Lorsque le salarié n'aura pu partir en congé à la date prévue par suite de maladie ou d'accident, il lui sera donné la possibilité de prendre son congé à une autre date, fixée par l'employeur, avant le 1er mai de l'année suivante.


i) L'indemnité afférente au congé de trente jours ouvrables est celle fixée par l'article L. 223-11 du code du travail ; elle est calculée sur la base du 1/10 de la période de référence, sans pouvoir être inférieure au montant de la rémunération qui aurait été perçue pendant la période de congé si le salarié avait continué à travailler, cette rémunération étant calculée en raison tout à la fois du salaire gagné pendant la période précédant le congé et de la durée du travail effectif de l'établissement.




j) Dans le cas où la durée du congé sera différente de celle qui résulterait de l'application des seules dispositions de l'alinéa a ci-dessus, l'indemnité sera calculée selon les règles indiquées à l'alinéa i, proportionnellement à la durée du congé effectivement dû.




k) Lorsqu'un jour férié considéré comme conventionnellement payé dans l'entreprise se trouvera inclus dans la durée du congé, l'indemnité de congé sera normalement calculée comme il est indiqué ci-dessus, mais il sera attribué, en outre, l'indemnité de jour férié payé conventionnellement prévue.




l) Les salariés ayant plus de vingt ans d'ancienneté bénéficieront, en plus de l'indemnité de congé, de l'avantage pécuniaire suivant :


- de vingt à vingt-quatre ans : deux journées de salaire ;


- de vingt-cinq à vingt-neuf ans : quatre journées de salaire ;


- trente ans et plus : six journées de salaire.


m) Le salaire pris en considération pour la détermination du montant de cet avantage pécuniaire à l'ancienneté est le salaire de base d'une journée normale de travail, prime de production ou de rendement en sus, à l'exclusion de toute majoration pour heures supplémentaires.




n) Cet avantage sera payé à la même date que l'indemnité de congés payés.




o) Si le salarié embauché depuis le 1er juin de l'année précédente justifie qu'il avait droit chez son ou ses employeurs antérieurs à des jours de congé pour lesquels il a reçu une indemnité compensatrice, son nouvel employeur pourra l'autoriser à bénéficier, soit pendant la période légale des congés, soit en dehors de cette période, des absences correspondantes, mais sans paiement.
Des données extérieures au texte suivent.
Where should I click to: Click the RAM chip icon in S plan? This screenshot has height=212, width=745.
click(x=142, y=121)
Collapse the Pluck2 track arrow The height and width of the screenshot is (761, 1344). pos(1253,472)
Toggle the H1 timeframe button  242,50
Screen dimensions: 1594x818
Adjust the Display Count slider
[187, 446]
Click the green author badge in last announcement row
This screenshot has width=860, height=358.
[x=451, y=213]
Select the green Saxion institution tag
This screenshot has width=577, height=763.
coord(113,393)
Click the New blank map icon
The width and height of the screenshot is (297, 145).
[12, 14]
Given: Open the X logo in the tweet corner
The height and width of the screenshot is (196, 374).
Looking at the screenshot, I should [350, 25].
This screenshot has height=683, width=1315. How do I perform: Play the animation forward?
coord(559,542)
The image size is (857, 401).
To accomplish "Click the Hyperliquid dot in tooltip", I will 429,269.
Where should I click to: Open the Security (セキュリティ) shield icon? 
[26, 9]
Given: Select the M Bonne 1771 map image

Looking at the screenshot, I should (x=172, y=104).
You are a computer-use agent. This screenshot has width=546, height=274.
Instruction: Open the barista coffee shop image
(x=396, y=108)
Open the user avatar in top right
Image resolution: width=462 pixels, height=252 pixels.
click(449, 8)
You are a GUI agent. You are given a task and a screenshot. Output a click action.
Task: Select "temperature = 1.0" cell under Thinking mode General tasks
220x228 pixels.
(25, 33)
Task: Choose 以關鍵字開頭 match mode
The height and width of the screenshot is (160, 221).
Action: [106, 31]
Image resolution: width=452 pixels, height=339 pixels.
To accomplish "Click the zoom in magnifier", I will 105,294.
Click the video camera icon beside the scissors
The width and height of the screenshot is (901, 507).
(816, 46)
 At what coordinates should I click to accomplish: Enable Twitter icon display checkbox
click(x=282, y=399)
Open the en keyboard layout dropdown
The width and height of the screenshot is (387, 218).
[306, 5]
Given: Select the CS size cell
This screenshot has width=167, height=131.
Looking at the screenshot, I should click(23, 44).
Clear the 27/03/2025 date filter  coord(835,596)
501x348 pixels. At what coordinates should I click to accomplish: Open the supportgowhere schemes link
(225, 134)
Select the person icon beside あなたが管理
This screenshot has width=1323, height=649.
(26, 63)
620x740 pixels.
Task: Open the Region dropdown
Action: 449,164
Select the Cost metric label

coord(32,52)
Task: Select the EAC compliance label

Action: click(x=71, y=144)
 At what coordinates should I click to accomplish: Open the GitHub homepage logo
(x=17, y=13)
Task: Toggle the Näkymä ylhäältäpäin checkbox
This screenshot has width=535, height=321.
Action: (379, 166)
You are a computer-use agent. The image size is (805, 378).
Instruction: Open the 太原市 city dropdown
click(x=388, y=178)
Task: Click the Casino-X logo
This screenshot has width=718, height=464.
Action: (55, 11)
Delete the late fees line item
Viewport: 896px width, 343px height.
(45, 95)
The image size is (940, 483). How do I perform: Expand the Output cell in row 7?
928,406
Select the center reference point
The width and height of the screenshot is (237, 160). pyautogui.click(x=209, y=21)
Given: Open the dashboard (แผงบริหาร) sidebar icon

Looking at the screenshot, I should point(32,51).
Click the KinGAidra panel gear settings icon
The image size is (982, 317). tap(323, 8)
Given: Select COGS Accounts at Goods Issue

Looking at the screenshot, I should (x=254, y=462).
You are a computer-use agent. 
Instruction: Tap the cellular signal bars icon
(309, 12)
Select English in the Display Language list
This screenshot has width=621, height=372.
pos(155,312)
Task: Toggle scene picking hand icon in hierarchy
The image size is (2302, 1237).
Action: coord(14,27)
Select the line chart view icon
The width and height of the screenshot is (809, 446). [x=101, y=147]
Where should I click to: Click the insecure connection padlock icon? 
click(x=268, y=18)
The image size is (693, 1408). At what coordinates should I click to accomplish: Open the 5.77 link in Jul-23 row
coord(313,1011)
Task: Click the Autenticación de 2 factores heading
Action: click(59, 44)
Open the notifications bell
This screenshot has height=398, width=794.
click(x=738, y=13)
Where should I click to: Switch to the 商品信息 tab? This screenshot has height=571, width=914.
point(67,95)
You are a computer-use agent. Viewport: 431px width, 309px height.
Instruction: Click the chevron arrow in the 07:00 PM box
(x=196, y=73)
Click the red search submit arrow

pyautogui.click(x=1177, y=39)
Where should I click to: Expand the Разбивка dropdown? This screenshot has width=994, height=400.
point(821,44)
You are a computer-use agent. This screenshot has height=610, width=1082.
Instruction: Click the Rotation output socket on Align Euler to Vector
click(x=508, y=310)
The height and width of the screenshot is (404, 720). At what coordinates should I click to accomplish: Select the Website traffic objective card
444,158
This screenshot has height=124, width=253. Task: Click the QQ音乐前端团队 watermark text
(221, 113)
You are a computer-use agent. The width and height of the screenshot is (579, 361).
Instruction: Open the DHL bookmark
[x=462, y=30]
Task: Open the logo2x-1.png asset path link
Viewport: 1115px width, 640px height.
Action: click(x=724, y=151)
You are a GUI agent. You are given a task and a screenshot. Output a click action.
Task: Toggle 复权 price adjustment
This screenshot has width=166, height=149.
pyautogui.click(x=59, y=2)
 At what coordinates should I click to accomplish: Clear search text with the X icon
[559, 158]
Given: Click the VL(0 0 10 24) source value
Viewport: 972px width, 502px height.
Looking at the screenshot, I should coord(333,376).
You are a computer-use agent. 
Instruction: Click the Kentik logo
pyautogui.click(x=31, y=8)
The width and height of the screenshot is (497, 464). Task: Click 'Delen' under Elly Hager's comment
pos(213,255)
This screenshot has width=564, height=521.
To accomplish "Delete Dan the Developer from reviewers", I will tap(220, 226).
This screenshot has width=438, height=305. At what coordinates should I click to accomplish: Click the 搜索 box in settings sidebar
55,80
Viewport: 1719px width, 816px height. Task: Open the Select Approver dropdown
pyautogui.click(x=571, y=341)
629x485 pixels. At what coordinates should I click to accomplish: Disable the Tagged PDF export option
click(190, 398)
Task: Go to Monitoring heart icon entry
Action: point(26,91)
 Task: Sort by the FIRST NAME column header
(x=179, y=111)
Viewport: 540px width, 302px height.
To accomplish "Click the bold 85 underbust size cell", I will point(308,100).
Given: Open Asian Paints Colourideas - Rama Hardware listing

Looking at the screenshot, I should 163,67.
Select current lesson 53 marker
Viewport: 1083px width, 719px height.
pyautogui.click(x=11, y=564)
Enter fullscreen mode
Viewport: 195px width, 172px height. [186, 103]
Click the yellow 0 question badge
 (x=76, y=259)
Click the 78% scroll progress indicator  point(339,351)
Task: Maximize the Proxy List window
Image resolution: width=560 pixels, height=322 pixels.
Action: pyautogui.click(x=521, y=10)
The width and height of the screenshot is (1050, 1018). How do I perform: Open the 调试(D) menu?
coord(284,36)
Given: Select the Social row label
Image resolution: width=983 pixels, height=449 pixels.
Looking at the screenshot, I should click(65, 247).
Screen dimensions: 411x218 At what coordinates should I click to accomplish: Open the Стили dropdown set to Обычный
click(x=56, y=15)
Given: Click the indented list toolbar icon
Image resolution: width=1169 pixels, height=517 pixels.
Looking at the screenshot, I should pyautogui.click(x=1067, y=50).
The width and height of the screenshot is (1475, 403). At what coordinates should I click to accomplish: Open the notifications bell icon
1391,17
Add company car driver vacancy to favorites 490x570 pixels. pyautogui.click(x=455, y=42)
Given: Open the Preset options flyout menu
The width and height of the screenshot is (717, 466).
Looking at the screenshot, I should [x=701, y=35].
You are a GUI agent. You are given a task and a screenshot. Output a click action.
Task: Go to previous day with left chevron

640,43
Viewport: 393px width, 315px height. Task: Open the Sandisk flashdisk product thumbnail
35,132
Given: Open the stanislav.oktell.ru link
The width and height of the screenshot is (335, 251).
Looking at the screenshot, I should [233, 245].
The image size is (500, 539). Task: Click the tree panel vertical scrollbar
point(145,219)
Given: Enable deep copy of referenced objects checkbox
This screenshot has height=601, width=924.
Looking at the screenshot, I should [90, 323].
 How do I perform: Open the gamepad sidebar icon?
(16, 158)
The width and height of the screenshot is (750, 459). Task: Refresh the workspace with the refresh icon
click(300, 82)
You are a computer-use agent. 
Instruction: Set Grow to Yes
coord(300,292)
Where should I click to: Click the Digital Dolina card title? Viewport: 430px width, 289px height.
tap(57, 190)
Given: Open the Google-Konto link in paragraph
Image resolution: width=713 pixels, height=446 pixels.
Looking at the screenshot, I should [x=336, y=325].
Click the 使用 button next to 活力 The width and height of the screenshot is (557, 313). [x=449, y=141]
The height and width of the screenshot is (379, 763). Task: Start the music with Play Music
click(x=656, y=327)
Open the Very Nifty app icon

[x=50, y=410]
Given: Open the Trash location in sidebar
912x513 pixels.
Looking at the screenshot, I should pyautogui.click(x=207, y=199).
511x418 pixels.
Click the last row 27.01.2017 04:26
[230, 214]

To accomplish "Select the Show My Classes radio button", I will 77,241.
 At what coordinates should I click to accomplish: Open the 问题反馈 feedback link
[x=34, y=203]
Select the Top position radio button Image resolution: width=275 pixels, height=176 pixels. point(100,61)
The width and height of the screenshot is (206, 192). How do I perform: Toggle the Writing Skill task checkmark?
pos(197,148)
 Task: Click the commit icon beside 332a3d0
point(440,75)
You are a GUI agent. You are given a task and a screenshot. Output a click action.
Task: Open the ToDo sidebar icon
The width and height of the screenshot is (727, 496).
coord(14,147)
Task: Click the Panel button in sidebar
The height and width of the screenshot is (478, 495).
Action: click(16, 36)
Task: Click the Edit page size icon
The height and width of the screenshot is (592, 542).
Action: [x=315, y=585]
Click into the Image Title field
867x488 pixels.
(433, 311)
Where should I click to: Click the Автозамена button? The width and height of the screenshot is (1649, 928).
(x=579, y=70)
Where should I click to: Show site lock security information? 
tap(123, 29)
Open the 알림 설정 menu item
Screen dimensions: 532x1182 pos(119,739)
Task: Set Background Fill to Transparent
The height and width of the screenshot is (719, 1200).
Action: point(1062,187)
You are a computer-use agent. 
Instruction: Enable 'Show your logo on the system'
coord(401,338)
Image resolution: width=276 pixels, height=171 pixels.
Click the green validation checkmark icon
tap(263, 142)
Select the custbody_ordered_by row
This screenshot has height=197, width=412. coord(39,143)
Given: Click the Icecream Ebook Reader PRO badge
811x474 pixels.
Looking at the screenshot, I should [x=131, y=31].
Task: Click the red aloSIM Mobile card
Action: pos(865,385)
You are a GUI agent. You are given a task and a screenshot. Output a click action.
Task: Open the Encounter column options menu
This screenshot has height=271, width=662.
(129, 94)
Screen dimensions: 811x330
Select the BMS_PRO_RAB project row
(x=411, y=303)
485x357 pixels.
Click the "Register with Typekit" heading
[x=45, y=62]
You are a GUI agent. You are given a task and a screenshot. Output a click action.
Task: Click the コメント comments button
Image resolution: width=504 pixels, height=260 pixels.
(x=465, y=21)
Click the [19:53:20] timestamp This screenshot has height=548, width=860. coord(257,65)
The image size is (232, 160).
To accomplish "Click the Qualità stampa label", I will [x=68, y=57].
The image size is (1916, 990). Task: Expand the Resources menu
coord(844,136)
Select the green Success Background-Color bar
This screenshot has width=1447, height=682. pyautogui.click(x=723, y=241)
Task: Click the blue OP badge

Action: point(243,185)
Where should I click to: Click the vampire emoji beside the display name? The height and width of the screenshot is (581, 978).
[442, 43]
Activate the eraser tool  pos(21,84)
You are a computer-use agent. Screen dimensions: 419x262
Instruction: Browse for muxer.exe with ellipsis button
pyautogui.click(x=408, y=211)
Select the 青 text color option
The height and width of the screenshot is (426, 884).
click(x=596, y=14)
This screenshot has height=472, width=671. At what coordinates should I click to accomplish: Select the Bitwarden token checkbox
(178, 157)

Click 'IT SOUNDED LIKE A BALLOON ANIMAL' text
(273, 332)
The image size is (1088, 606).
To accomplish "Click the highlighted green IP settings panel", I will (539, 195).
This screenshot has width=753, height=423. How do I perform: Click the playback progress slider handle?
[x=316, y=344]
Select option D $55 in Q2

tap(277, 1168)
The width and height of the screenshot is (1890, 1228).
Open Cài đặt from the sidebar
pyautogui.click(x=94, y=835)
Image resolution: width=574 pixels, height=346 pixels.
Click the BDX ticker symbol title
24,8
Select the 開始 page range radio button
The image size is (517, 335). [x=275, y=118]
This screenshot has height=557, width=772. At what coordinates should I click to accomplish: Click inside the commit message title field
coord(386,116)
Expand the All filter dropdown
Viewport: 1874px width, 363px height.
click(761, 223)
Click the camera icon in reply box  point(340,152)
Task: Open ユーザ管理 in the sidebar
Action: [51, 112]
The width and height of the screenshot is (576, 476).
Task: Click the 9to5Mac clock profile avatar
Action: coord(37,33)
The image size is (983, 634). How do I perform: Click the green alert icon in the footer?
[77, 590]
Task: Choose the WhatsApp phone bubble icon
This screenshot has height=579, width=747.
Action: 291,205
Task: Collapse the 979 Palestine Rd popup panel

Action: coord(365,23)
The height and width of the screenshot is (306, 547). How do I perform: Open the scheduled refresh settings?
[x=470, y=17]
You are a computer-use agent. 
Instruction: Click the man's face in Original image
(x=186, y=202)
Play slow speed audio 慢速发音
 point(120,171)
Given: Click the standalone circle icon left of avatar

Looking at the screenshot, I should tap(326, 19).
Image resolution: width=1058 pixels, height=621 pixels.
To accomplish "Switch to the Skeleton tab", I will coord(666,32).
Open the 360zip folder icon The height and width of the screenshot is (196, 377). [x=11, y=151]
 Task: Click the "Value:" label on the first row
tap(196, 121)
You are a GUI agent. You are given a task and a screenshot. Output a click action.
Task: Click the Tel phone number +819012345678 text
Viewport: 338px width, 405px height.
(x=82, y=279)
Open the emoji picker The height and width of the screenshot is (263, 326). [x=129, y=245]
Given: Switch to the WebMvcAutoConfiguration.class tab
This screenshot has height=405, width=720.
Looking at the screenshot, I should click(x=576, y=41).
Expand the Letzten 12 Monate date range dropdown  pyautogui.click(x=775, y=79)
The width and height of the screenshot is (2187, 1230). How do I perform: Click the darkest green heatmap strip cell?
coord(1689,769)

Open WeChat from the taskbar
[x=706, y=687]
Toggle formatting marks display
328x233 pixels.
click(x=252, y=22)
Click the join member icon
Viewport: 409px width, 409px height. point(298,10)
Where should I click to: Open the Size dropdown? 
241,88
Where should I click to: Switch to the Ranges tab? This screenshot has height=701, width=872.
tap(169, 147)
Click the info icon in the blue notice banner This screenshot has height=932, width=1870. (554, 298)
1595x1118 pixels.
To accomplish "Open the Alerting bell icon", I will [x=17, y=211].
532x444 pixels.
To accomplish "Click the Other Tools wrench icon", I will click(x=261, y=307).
Si l'établissement ne ferme pas pour les congés, cette possibilité est de droit lorsque le salarié embauché a fait l'objet d'un licenciement économique chez son précédent employeur.




p) Lorsque l'embauchage a fait suite au licenciement du salarié par son employeur précédent et que l'entreprise dans laquelle il a été embauché ne ferme pas pour la durée des congés payés, l'attribution du congé non payé prévu ci-dessus sera de droit si le salarié en fait la demande pour une durée égale à celle du congé acquis dans l'entreprise qui l'a licencié et ayant donné lieu au versement d'une indemnité compensatrice.




q) Afin de faciliter la prise de leurs congés payés aux salariés des territoires et départements d'outre-mer, ainsi qu'aux salariés de nationalité étrangère désirant prendre leur congé dans leur pays, des dispositions particulières favorables pourront être prévues dans les entreprises. Au moment de leur départ en congé, il leur sera remis un certificat d'emploi qui précisera la date à laquelle ils devront être rentrés dans l'entreprise.




r) Cet accord est conclu dans le cadre de la législation existante à ce jour : au cas où cette législation viendrait à être modifiée, les parties se réuniraient pour examiner la situation nouvellement créée.